Safety equipment installation begins on the Expo Line

Here’s the news release from the Expo Line Construction Authority:

Los Angeles, CA (February 3, 2011) – Expo Line construction crews began installing components of pedestrian and vehicle crossing gates today, the first of many elements designed to help ensure the safety of motorists, pedestrians, cyclists and the more than 64,000 daily riders expected to use the light rail line by 2030.
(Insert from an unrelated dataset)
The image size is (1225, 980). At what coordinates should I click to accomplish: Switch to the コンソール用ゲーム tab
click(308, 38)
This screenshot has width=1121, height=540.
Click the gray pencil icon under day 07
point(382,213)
Pedestrian crossing gates and vehicle crossing gate components, including crossing arm motors and intersection lights, will be installed over the next month. Crews are scheduled to return to the intersections to install crossing gate arms in the spring. The crossing gates are designed to alert pedestrians and motorists of approaching trains and prevent them from crossing the tracks until it is safe to do so. The same operational safeguards have been used on the Metro Gold Line, which has been providing transit service through residential communities and near schools since 2003, and is one of the safest light rail lines in the country.
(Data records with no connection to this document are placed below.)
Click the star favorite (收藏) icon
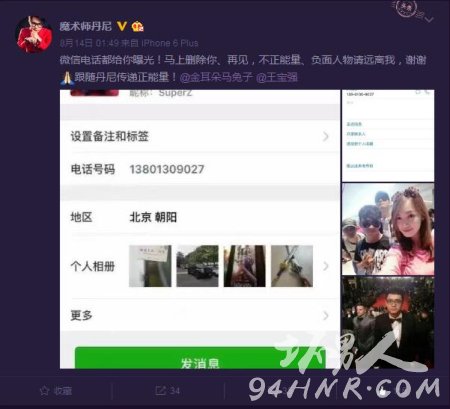The height and width of the screenshot is (409, 450). point(44,391)
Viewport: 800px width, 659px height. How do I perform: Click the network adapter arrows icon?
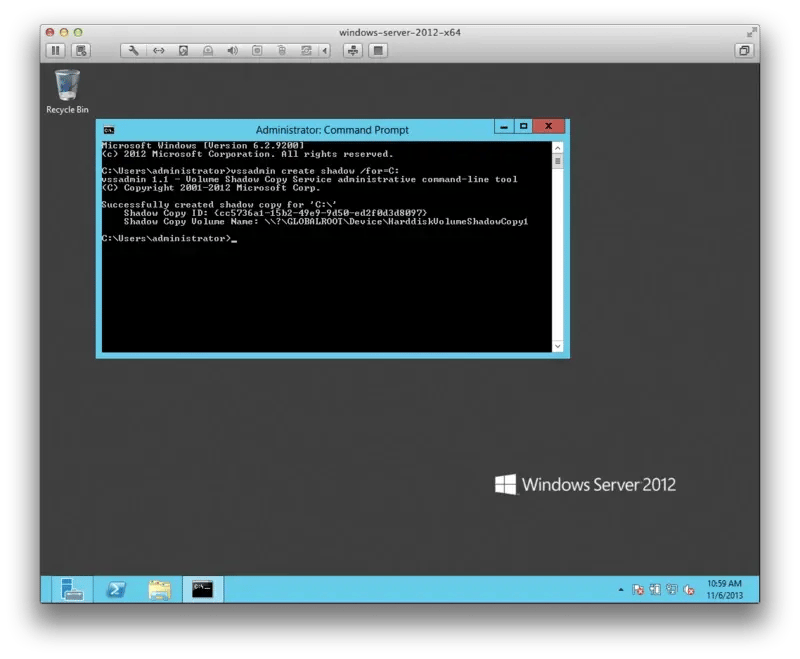pos(158,50)

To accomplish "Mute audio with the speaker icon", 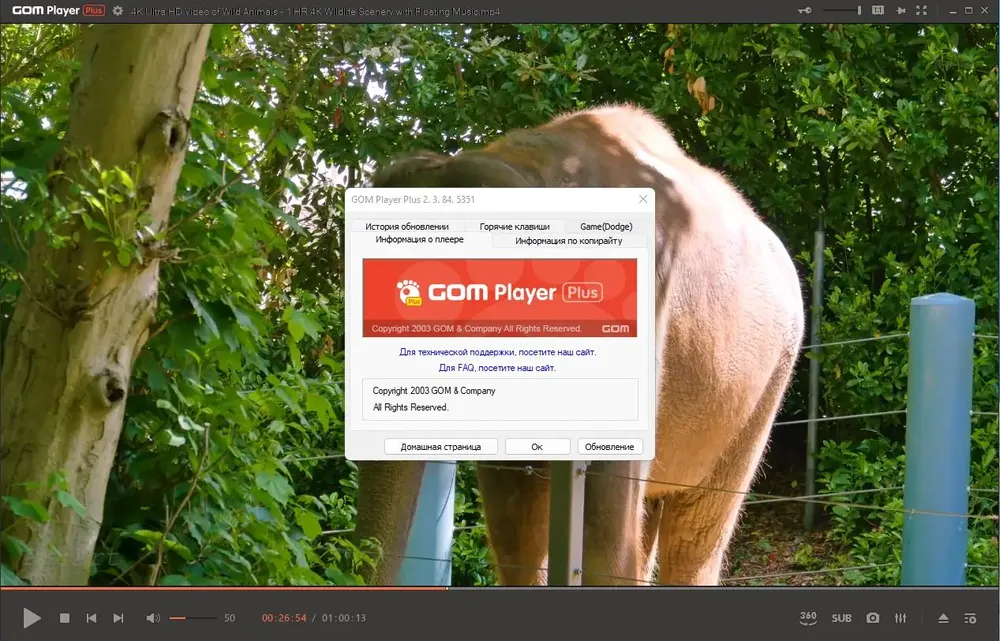I will pyautogui.click(x=153, y=618).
“This is an important construction milestone that marks our commitment to safety. These pedestrian and vehicle crossing gates are some of the state-of-the-art safety features that will be implemented on the Expo Line,” said Richard D. Thorpe, Exposition Construction Authority CEO.

Construction on the first segment of the Expo Line, from downtown Los Angeles to Culver City, is 86 percent complete. Light rail vehicles will begin testing on the tracks in the spring, and a portion of the line is expected to open later this year.

For more information about the Expo Line please visit our website at www.BuildExpo.org.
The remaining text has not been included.